Les décisions étrangères ne font pas obstacle au pouvoir du juge français. Une cour d’appel peut ordonner une mesure de séquestre sur le territoire français malgré l’existence d’une décision étrangère de nomination d’exécuteurs testamentaires (Civ. 1re, 4 mai 1994).
Compétence territoriale
La mesure conservatoire est normalement prise par la juridiction compétente pour trancher le fond du litige.
Pour le juge des référés, une règle plus souple s’applique: la partie peut s’adresser au président du tribunal dans le ressort duquel les mesures doivent être prises. Cette jurisprudence constante existe depuis 1910 (Civ. 2e, 10 juillet 1991).
Cette compétence territoriale spéciale s’étend même aux parties étrangères non domiciliées dans ce ressort (Civ. 2e, 9 décembre 1976).
Point important: la clause attributive de compétence insérée au contrat reste sans effet en référé, notamment dans le cadre de l’article 808 du Code de procédure civile (Aix-en-Provence, 18 janvier 1979).
Autonomie de la procédure de séquestre
La procédure de séquestre maintient son indépendance par rapport au litige principal. Le séquestre n’est pas partie au conflit. Il joue un rôle de dépositaire neutre, responsable de la conservation du bien sans défendre les intérêts particuliers des antagonistes.
Il reste étranger à l’instance principale et attend son issue pour restituer la chose « à qui elle appartient ».
Distinction avec l’ordre et la distribution du prix
Le séquestre diffère des procédures d’ordre et de distribution par contribution. Ces dernières visent à répartir un prix entre créanciers selon leur rang.
Dans la procédure d’ordre, les fonds sont remis à la Caisse des dépôts et consignations. Elle paie les créanciers suivant les collocations décidées par le juge.
En pratique, les fonds provenant des adjudications sont souvent séquestrés entre les mains du bâtonnier de l’ordre des avocats.
Spécificités en matière de saisie immobilière
La saisie immobilière implique plusieurs phases de séquestre:
- Pour enchérir, l’avocat doit obtenir une caution bancaire ou un chèque de banque rédigé à l’ordre du séquestre ou de la Caisse des dépôts et consignation (article R. 322-41 du Code des procédures civiles d’exécution)
- Après l’audience d’enchères, le prix est séquestré
- En cas de distribution du prix d’un immeuble vendu hors procédure d’exécution, la juridiction désigne un séquestre des fonds (article R. 331-3 du Code des procédures civiles d’exécution)
- Le séquestre procède au paiement des créanciers dans le mois suivant la notification du projet de distribution homologué (article R. 334-2 du Code des procédures civiles d’exécution)

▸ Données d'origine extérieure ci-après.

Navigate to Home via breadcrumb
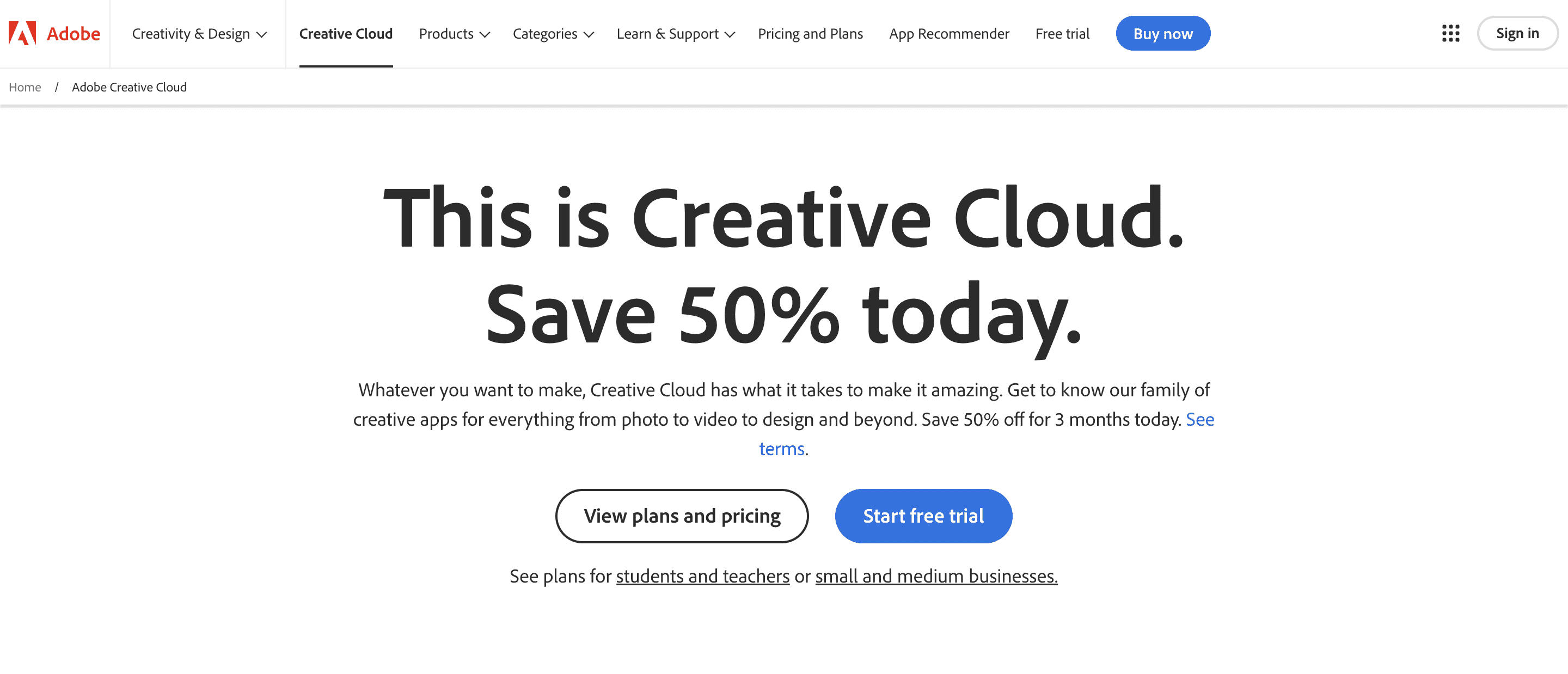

La décision de nomination du séquestre
Procédure contradictoire ou sur requête
Le principe du contradictoire s’applique « en toutes circonstances » selon l’article 16 du Code de procédure civile. Toutefois, l’article 17 prévoit des exceptions quand « la nécessité commande qu’une mesure soit ordonnée à l’insu d’une partie ».
La procédure d’ordonnance sur requête (article 493 du Code de procédure civile) peut être utilisée si l’on craint que le détenteur des biens ne les fasse disparaître après notification de la citation.

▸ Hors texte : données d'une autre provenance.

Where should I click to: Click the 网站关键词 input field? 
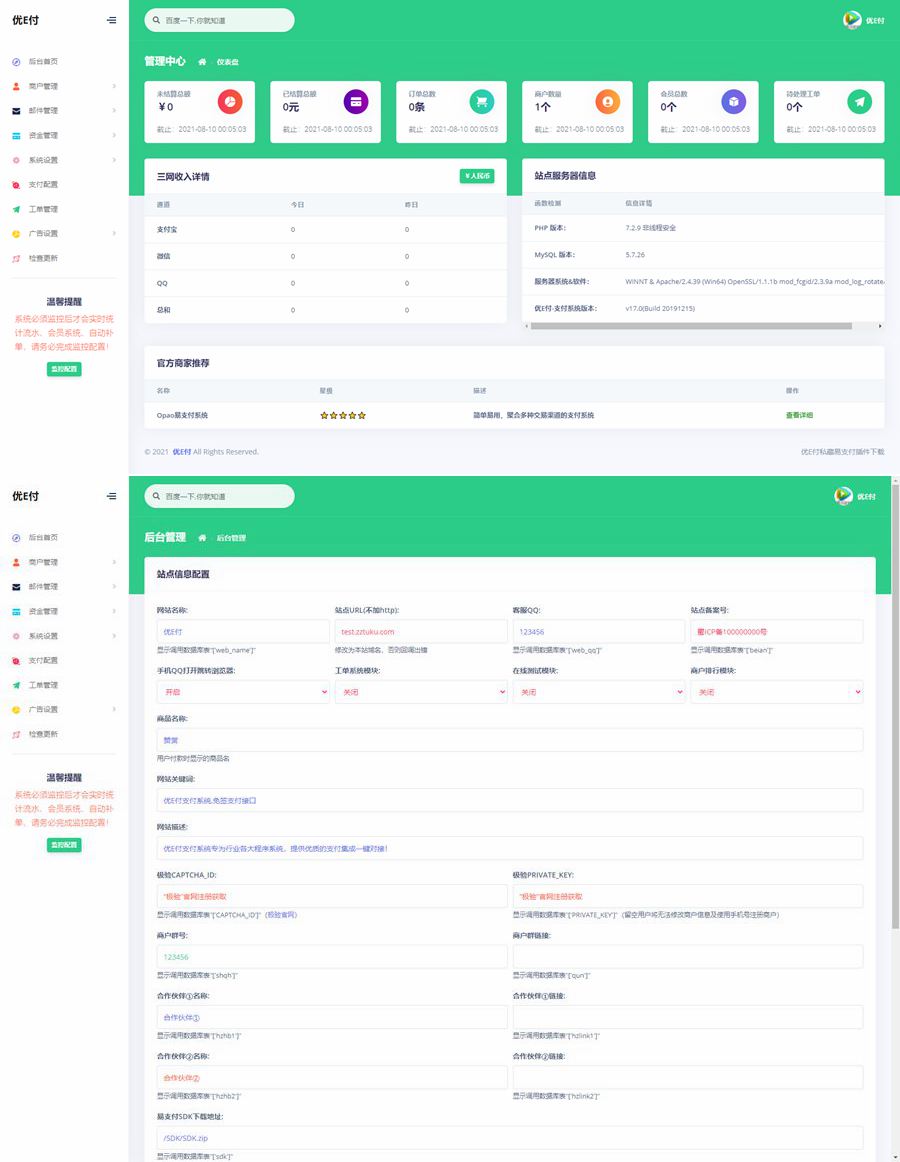(510, 800)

La mesure de séquestre n’est pas une mesure d’instruction mais une mesure conservatoire. Elle relève donc de l’article 845 du Code de procédure civile et non de l’article 145 (Com. 4 mai 2010).
Critères de choix du séquestre
Le requérant peut proposer un séquestre, mais l’article 1963 du Code civil n’oblige le juge à le désigner que si toutes les parties sont d’accord. À défaut, la nomination est faite d’office par le juge, qui dispose d’un pouvoir souverain d’appréciation (Civ. 1re, 30 juin 1965).
La désignation d’un tiers non partie à la procédure est préférable (Com. 29 janvier 1974). Ce choix évite tout soupçon de partialité.
Le séquestre peut être:
- Une personne de confiance
- Un mandataire judiciaire
- Un auxiliaire de justice habituel du tribunal
Le juge détermine si la fonction sera gratuite ou rémunérée et fixe le montant ou le mode de calcul de cette rémunération.
Portée juridique de la décision
La décision de nomination définit l’étendue des pouvoirs du séquestre. Elle précise:
- Les biens concernés
- La durée de la mission
- Les actes autorisés
- Les modalités de reddition des comptes
Le séquestre acquiert, à titre occasionnel, la qualité d’auxiliaire de justice. Il peut demander une provision sur ses frais et honoraires, conformément aux articles 704 et suivants du Code de procédure civile (Civ. 1re, 3 février 1983).
La décision de nomination peut faire l’objet des voies de recours de droit commun. Son exécution provisoire peut être ordonnée ou résulter de la loi.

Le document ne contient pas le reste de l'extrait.